-- WHAT YOU SHOULD DO --
Write the entries below out again without a single difference.

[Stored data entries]
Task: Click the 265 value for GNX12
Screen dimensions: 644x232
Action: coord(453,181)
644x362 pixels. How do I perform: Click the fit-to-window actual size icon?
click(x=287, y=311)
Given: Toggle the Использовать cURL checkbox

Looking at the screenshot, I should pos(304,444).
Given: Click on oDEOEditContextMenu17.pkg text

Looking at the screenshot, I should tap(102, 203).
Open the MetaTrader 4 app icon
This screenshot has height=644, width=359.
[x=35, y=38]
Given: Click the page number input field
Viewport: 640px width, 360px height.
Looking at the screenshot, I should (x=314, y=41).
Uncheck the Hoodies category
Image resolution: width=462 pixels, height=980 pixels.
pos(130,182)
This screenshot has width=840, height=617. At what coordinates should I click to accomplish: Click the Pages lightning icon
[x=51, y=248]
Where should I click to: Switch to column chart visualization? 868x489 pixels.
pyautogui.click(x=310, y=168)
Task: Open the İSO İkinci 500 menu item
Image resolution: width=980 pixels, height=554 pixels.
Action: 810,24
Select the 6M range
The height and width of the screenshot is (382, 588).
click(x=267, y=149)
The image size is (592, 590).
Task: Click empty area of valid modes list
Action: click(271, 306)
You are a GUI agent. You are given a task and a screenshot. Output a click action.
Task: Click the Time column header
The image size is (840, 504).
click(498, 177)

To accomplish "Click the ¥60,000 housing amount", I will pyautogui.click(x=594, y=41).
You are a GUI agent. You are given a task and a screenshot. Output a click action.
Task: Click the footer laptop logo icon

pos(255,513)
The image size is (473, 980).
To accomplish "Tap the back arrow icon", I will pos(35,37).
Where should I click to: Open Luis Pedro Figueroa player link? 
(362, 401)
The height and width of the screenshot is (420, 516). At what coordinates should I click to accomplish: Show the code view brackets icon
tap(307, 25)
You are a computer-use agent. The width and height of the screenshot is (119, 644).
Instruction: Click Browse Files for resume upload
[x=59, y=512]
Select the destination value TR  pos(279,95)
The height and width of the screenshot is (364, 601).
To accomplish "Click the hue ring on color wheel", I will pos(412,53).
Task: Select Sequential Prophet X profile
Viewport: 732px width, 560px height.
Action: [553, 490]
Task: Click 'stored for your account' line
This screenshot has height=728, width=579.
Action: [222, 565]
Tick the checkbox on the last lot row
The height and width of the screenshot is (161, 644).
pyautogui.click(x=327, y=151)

-- ANSWER FOR THIS EXERCISE --
Task: Click the 265 value for GNX12
Screen dimensions: 644x232
Action: coord(453,181)
644x362 pixels. How do I perform: Click the fit-to-window actual size icon?
click(x=287, y=311)
Given: Toggle the Использовать cURL checkbox

Looking at the screenshot, I should pos(304,444).
Given: Click on oDEOEditContextMenu17.pkg text

Looking at the screenshot, I should tap(102, 203).
Open the MetaTrader 4 app icon
This screenshot has height=644, width=359.
[x=35, y=38]
Given: Click the page number input field
Viewport: 640px width, 360px height.
Looking at the screenshot, I should (x=314, y=41).
Uncheck the Hoodies category
Image resolution: width=462 pixels, height=980 pixels.
pos(130,182)
This screenshot has width=840, height=617. At what coordinates should I click to accomplish: Click the Pages lightning icon
[x=51, y=248]
Where should I click to: Switch to column chart visualization? 868x489 pixels.
pyautogui.click(x=310, y=168)
Task: Open the İSO İkinci 500 menu item
Image resolution: width=980 pixels, height=554 pixels.
Action: 810,24
Select the 6M range
The height and width of the screenshot is (382, 588).
click(x=267, y=149)
The image size is (592, 590).
Task: Click empty area of valid modes list
Action: click(271, 306)
You are a GUI agent. You are given a task and a screenshot. Output a click action.
Task: Click the Time column header
The image size is (840, 504).
click(498, 177)

To accomplish "Click the ¥60,000 housing amount", I will pyautogui.click(x=594, y=41).
You are a GUI agent. You are given a task and a screenshot. Output a click action.
Task: Click the footer laptop logo icon

pos(255,513)
The image size is (473, 980).
To accomplish "Tap the back arrow icon", I will pos(35,37).
Where should I click to: Open Luis Pedro Figueroa player link? 
(362, 401)
The height and width of the screenshot is (420, 516). At what coordinates should I click to accomplish: Show the code view brackets icon
tap(307, 25)
You are a computer-use agent. The width and height of the screenshot is (119, 644).
Instruction: Click Browse Files for resume upload
[x=59, y=512]
Select the destination value TR  pos(279,95)
The height and width of the screenshot is (364, 601).
To accomplish "Click the hue ring on color wheel", I will pos(412,53).
Task: Select Sequential Prophet X profile
Viewport: 732px width, 560px height.
Action: [553, 490]
Task: Click 'stored for your account' line
This screenshot has height=728, width=579.
Action: [222, 565]
Tick the checkbox on the last lot row
The height and width of the screenshot is (161, 644).
pyautogui.click(x=327, y=151)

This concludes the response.